Unanimous opinions in cases concerning relatively mundane matters generally are not the stuff of the nightly news. These are not the hot-button cases that capture the nation — one obvious and important exception is Brown v. Board of Education, in which the Court spoke with one voice to strike down the separate but equal doctrine. One recent unanimous opinion, however, is notable both for its relevance to the financial services industry and for its author. Carrying on a half-hearted tradition, Justice Brett Kavanaugh’s first opinion is a unanimous opinion — Henry Schein Inc. v. Archer and White Sales Inc., No. 17-1272 (Jan. 8, 2019). (This “tradition” is only half-hearted because the justices don’t appear to go too far out of their way to follow it. For example, the late Justice Antonin Scalia dissented from Justice Elena Kagan’s first opinion for the Court in January 2011.) 

         Henry Schein is an arbitration case. As the Update noted in the December issue, the arbitration-or-litigation fight — i.e., whether the parties will resolve their differences in a contractually agreed upon private forum or the public forum provided by the appropriate state or federal court — has been ongoing for years. And because the contracts containing arbitration agreements almost always touch on interstate commerce, the Federal Arbitration Act is the governing statutory authority for these cases. So it is here in Henry Schein.

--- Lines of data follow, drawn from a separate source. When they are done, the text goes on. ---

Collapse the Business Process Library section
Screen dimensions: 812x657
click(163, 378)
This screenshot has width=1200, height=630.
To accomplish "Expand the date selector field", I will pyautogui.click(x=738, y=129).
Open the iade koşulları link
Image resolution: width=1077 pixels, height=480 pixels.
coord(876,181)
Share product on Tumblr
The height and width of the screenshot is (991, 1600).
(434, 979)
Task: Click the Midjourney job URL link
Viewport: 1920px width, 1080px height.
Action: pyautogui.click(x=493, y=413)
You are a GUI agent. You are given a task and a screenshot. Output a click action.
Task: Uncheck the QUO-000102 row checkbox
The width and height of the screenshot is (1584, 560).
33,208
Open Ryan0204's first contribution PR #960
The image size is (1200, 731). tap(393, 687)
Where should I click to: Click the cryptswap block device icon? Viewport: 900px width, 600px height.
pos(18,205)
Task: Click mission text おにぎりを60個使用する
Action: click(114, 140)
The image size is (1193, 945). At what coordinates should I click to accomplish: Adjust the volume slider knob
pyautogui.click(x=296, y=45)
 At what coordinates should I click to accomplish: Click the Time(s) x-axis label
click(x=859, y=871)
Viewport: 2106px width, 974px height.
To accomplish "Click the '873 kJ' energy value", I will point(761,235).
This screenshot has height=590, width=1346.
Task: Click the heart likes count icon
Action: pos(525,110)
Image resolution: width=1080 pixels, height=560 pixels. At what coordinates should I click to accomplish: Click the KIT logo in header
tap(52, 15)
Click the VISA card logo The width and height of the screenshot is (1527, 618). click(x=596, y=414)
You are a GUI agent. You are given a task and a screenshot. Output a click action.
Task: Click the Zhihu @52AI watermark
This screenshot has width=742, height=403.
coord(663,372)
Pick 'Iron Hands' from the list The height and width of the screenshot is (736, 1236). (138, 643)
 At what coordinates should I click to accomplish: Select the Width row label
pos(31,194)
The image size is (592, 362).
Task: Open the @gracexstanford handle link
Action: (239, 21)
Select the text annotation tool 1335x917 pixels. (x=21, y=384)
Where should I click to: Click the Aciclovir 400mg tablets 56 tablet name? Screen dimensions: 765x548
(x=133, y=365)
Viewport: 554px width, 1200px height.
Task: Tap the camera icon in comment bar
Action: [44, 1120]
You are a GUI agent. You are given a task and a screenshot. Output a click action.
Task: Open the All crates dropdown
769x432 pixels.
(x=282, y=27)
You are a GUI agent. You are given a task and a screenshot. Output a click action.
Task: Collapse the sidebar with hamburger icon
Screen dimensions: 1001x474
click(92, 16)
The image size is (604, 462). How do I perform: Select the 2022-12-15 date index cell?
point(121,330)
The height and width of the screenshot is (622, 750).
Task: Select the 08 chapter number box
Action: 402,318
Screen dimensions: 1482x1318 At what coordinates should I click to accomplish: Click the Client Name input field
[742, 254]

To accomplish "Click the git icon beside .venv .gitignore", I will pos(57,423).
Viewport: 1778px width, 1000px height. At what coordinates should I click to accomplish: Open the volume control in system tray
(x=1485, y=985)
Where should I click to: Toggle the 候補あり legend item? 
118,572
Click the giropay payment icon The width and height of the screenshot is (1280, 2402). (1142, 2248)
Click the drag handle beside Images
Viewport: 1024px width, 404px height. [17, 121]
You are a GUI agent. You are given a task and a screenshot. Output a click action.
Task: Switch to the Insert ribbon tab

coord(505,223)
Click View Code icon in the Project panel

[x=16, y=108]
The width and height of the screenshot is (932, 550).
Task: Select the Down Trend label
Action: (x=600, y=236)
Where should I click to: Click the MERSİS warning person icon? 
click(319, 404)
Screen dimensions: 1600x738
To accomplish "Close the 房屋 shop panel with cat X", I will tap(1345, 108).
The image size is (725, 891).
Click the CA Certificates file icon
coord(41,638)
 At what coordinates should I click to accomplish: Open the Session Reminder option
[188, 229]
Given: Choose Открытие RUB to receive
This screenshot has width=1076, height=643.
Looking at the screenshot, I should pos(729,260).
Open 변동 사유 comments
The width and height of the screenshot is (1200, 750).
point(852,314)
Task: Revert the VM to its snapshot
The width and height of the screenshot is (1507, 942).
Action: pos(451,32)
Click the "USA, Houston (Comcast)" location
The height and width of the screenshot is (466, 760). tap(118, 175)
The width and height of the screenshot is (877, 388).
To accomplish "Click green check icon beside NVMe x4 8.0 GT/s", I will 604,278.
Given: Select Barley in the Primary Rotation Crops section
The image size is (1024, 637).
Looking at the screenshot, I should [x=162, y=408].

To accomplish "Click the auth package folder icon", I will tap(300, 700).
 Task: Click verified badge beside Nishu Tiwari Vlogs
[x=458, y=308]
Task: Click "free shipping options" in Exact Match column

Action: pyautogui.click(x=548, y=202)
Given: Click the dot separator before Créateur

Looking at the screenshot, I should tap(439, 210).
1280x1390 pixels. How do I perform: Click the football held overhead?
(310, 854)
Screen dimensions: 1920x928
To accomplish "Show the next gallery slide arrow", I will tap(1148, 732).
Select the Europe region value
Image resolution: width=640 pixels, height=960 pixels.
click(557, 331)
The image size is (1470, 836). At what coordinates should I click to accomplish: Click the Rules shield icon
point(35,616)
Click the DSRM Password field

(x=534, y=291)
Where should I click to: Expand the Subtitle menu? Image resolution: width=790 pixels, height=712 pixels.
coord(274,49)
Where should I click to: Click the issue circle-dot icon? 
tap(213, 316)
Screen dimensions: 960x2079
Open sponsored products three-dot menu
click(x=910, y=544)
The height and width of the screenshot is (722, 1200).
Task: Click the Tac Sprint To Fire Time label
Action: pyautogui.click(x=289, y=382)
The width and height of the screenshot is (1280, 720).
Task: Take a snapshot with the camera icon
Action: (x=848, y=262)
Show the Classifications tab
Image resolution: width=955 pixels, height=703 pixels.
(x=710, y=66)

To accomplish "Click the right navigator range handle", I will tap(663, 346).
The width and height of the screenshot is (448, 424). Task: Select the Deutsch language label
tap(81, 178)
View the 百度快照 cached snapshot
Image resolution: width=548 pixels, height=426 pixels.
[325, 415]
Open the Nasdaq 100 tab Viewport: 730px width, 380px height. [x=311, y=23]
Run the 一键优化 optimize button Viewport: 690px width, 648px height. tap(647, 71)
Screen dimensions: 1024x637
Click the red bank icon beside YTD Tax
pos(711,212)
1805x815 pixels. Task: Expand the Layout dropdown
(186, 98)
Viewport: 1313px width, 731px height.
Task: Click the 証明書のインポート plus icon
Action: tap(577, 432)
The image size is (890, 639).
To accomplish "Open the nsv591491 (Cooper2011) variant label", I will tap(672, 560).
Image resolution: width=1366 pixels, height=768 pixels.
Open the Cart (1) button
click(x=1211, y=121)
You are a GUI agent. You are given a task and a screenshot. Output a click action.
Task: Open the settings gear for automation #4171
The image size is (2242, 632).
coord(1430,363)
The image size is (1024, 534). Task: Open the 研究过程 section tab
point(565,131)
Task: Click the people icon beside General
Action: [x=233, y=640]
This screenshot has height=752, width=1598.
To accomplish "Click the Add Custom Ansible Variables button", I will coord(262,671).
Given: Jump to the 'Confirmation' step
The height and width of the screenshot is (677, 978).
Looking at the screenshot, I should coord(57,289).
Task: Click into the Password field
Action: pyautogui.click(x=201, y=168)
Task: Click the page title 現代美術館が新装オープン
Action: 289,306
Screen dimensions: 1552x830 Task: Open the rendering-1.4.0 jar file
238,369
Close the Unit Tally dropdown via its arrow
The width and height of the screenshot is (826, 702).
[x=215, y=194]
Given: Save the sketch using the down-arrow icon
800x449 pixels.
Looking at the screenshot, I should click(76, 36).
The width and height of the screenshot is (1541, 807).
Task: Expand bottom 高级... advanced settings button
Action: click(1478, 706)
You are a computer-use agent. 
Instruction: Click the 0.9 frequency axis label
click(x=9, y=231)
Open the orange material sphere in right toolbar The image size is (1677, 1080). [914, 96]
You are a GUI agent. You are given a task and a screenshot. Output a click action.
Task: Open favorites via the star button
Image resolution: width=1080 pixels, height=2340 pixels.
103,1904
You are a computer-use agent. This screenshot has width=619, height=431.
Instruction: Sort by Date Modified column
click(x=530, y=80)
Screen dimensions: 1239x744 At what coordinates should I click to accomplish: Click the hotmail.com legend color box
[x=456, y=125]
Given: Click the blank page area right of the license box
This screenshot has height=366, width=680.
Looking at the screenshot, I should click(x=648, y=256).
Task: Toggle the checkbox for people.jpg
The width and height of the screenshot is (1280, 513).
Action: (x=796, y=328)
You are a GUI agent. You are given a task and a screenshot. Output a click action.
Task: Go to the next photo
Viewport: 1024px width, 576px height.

         Right off the bat in this opinion, Justice Kavanaugh straightforwardly breaks down the issue: “When a dispute arises, the parties sometimes may disagree not only about the merits of the dispute but also about the threshold arbitrability question — that is, whether their arbitration agreement applies to the particular dispute. Who decides that threshold arbitrability question?” The answer lies, Justice Kavanaugh explains, in what the parties’ contract says. That is, if the parties agreed, ex ante, that the arbitrability of any dispute would be decided by an arbitrator, then an arbitrator must decide whether the dispute is arbitrable. This all seems simple enough — indeed, this already was the law, based on precedents from as early as 1995 and as recent as 2010.

         Nevertheless, some courts have declined to enforce agreements delegating questions of arbitrability to an arbitrator if the court concludes that the claim of arbitrability is “wholly groundless.” In other words, under that approach, if a court concludes that there is no merit to the argument that the dispute is actually arbitrable, even if the parties’ contract delegates that decision to an arbitrator, the court may keep the case without allowing for an arbitrator to even consider the matter. (Recall that plaintiffs typically prefer to stay in the court forum, where discovery and other litigation rules are generally more favorable.) The problem with this approach, however, is that finds no support in the Federal Arbitration Act or in the precedent of the Supreme Court. As a result, Justice Kavanaugh concludes for the unanimous Court, regardless of whether the court thinks the claim of arbitrability is wholly groundless, partially groundless, or fully grounded, “when the parties’ contract delegates the arbitrability question to an arbitrator, the courts must respect the parties’ decision as embodied in the contract.”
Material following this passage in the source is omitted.